The 2025 edition of the ekisaakaate was held under the integrating culture with technology at St.Janan School in January 2025 while the launch ceremony was at Bulange Gardens in Mengo. During the launch ceremony which was attended by Sylvia Mulinge, CEO for MTN Uganda. MTN Momo pledged and donated 55 million to support the event. The 2025 edition of the ekisaakaate launch ceremony was graced by Nnabagereka Sylivia Nagginda.

The 2024 ekisaakaate edition hosted by Hormisdallen Primary School Gayaza under the theme In Pursuit of Obuntubulamu. Finance Trust Bank was part of the sponsoring team and they also trained abasaakaate on financial education including topics like personal budget management, savings, smart investments.

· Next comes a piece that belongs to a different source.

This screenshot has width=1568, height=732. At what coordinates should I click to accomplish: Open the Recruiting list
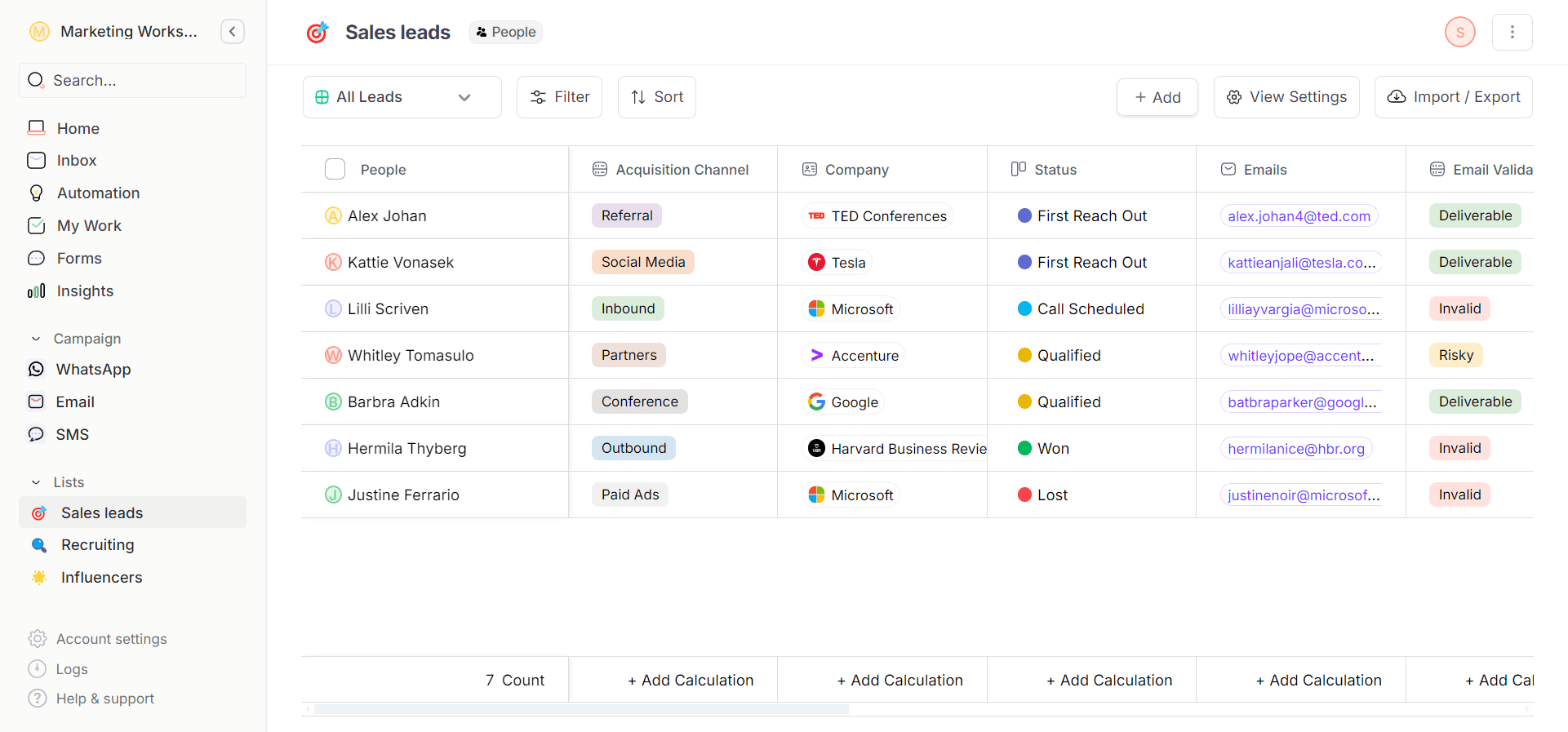(x=97, y=545)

Sylvia Nagginda and Peter Charles Mayiga delivered the closing remark of the 2024 ekisaakaate edition.

In January 2017, the 11th Ekisaakaate edition was held at St Janan Secondary School in Luweero District for two weeks. The ekisaakaate was attended by over 500 children and Sylvia Nagginda implored the children to appreciate civility and they become ambassadors of hard work and disciplines in their communities of residence.

== Governance ==
Ekisaakaate kya Nnabagereka is overseen by Nnabagereka development foundation, a charitable organization registered in Uganda and also in the USA founded by Sylvia Nagginda in 2000, she also serves as the chairperson board of trustees. The foundation is led by the board of directors and board of trustees. The Ekisaakaate kya Nnabagereka has a team led by the foundation manager and program manager who are responsible for the palnninh, developing and running the training camps.

== Gender Equality ==
Ekisaakate kya Nnabagereka works towards promoting an inclusive training for all children, promoting gender equality. Initially some activities were gender-specific such as girls learning basket weaving and baking, boys focusing on bark cloth, hunting tools, and musical instruments.

== Benefits and Challenges ==
Benefits:
- Instills cultural values, skills, and leadership.
- Encourages home practice for lasting impact.
- Fosters social bonds and self-reliance.

Challenges:
- Wealthier kids may not internalize skills, relying on staff at home such as household maids.
- Balancing traditions with modern additions like karate.
- Relies on involvement of the parents to properly follow-up to ensure children apply and develop the skills they acquire.